• Resolved marcusdeman

    (@marcusdeman)


    Our site has been hit by the wordpress search spam where the internal search engine is used to spam with chinese character strings.

    To combat this, in the advanced settings we have turned on the “Filter search terms”, “Filter searches with emojis and other special characters” and “Filter searches with common spam patterns.” We also turned on the “Prevent crawling of internal site search URLs”. However, this option adds ‘disallow’ rules to the robots.txt

    But when we looked at GSC we saw many of these pages being referred to as “Indexed, though blocked by robots.txt” Upon using Google search we are pointed to this page https://support.google.com/webmasters/answer/7440203#indexed_though_blocked_by_robots_txt

    The page mentions the following “Google always respects robots.txt, but this doesn’t necessarily prevent indexing if someone else links to your page. Google won’t request and crawl the page, but we can still index it, using the information from the page that links to your blocked page.”

    Upon looking further in GSC we also see many spam URL’s linking to these internal spam search result pages. So even though these internal urls are not index the spammers are still able to abuse Google as it still uses the information the spammers are linking from. Because of this the tactic the spammers are utilising is still active and abused actively even though the search pages are set to noindex.
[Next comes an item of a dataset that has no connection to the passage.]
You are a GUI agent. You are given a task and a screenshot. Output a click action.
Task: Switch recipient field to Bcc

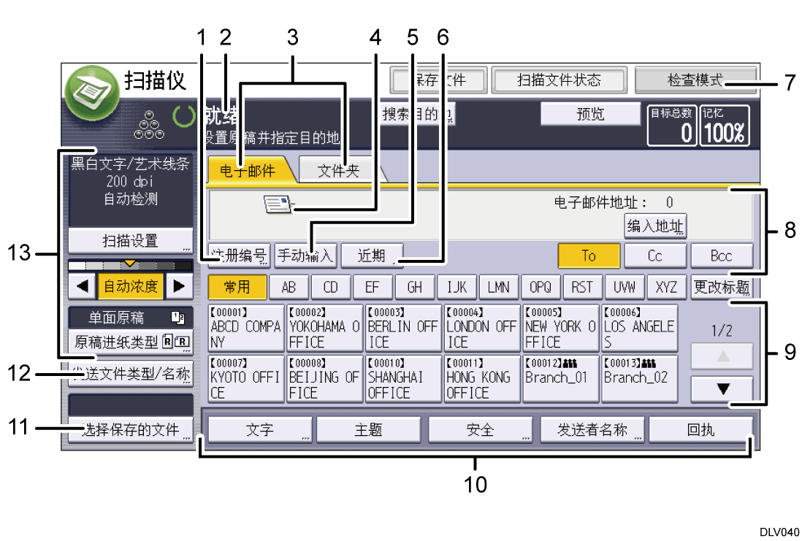coord(721,256)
    What can we do to stop this behavior altogether?

Viewing 8 replies - 1 through 8 (of 8 total)
  • Plugin Support Mushrit Shabnam

    (@611shabnam)

    Hi @marcusdeman

    Yoast SEO automatically applies a?noindex?directive to your search results page. This keeps these URLs out of Google.
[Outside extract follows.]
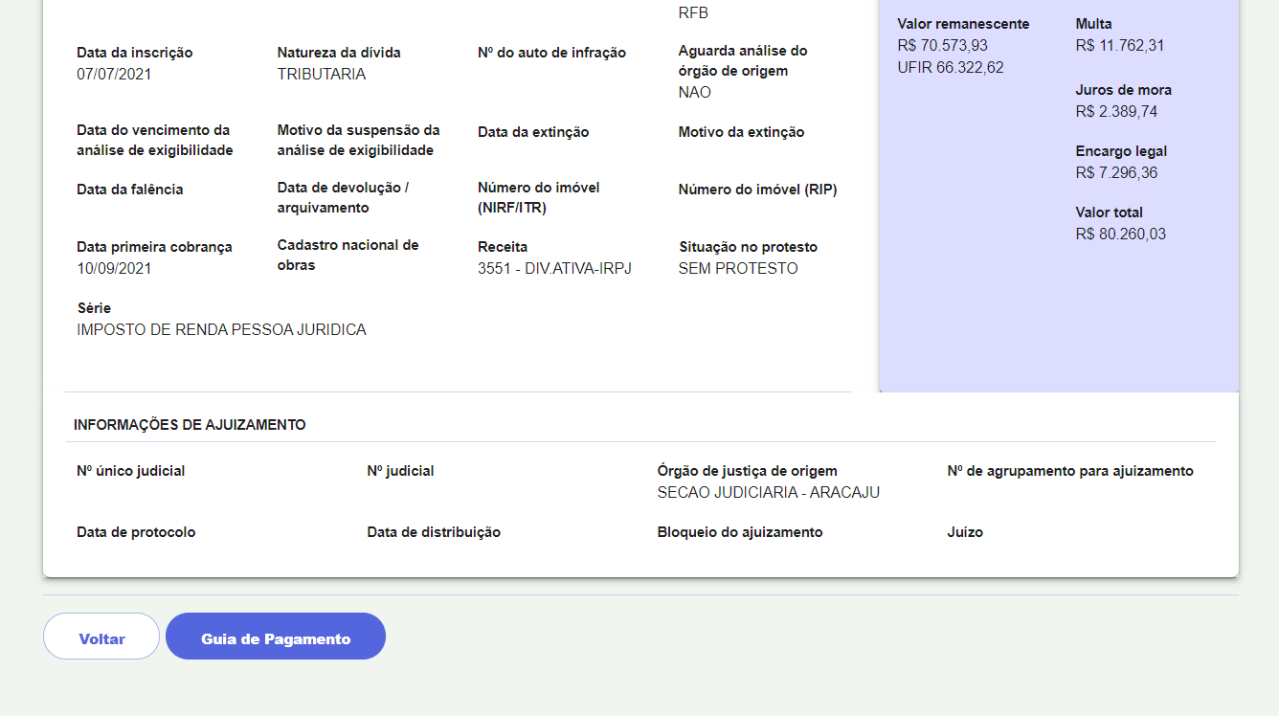
Task: Click the Nº único judicial label
Action: point(130,471)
    You mentioned those internal search URLs are not indexed. Google Search Console also reports the URLs as 404s. Though you see related data in Google Search Console, it’s not affecting your SEO.

    Thread Starter marcusdeman

    (@marcusdeman)

    Hi Mushrit,

    Thank you for your response. It’s only because of the robots.txt setting that Google did not crawl these links and did not see the “noindex” being applied to. I have removed the disallow statement from the robots.txt to see if Google picks up the “noindex” tag.

    In GSC I do see these spam results now as “Indexed, though blocked by robots.txt”

    How can this situation be resolved?

    Plugin Support Maybellyne

    (@maybellyne)

    First, what you have in a robots.txt file are crawl redirectives, not indexation directives. And as you have discovered, Google doesn’t always honor that. Also, those were likely already indexed before you turned ON the settings in the Yoast SEO plugin. I don’t think removing the disallow statement is the way to go.

    If you visit the currently indexed spam URLs, do they return a 404? If they do, with time, Google will drop them OFF the index.

    Thread Starter marcusdeman

    (@marcusdeman)

    I can visit the indexed spam URL and they are displaying an actual page on the website. So no 404 is shown.

    If the disallow is put in the robots.txt how does Google determine that the noindex tag is set for these pages as Google is disallowed for crawling these pages.

    Google pages state that it is best to remove these pages from not being indexed by using the noindex but not by disallowing them in robots.txt.

    https://support.google.com/webmasters/thread/197853493/indexed-though-blocked-by-robots-txt?hl=en
    https://support.google.com/webmasters/thread/197435259/how-do-i-get-rid-of-bogus-urls-search-console-found-that-don-t-even-exist-on-my-site?hl=en

    In this article Google also states that using robots.txt is not the way to go for removing these spam searches:
    https://support.google.com/webmasters/answer/9689846

    • This reply was modified 11 months, 1 week ago by marcusdeman.
    Plugin Support Maybellyne

    (@maybellyne)

    If the disallow is put in the robots.txt how does Google determine that the noindex tag is set for these pages as Google is disallowed for crawling these pages.

    The disallow rule is to disallow crawling not indexing. Internal site search pages are set to noindex by default by the Yoast SEO plugin. You shouldn’t need to add noindex directives in robots.txt.

    In this article Google also states that using robots.txt is not the way to go for removing these spam searches:

    The Internal site search cleanup settings in our crawl optimization settings prevent spamming. It doesn’t resolve already indexed URLs. For URLs that are already indexed, you may consider using?the URL removal?tool?in Google Search Console.

    Thread Starter marcusdeman

    (@marcusdeman)

    We did not add noindex directives in the robots.txt. Yoast adds Disallow directives in the robots.txt but will Google still be able to see that these search results pages are set to noindex?

    The removal tool only removes these indexed entries temporarily. We are looking for a permanent solution.

    Plugin Support Maybellyne

    (@maybellyne)

    If you require further assistance, you may consider reaching out to Google in the?Google Search Central Help Community.

    Thread Starter marcusdeman

    (@marcusdeman)

    Thank you for your help Maybellyne

Viewing 8 replies - 1 through 8 (of 8 total)
  • The topic ‘Spam search’ is closed to new replies.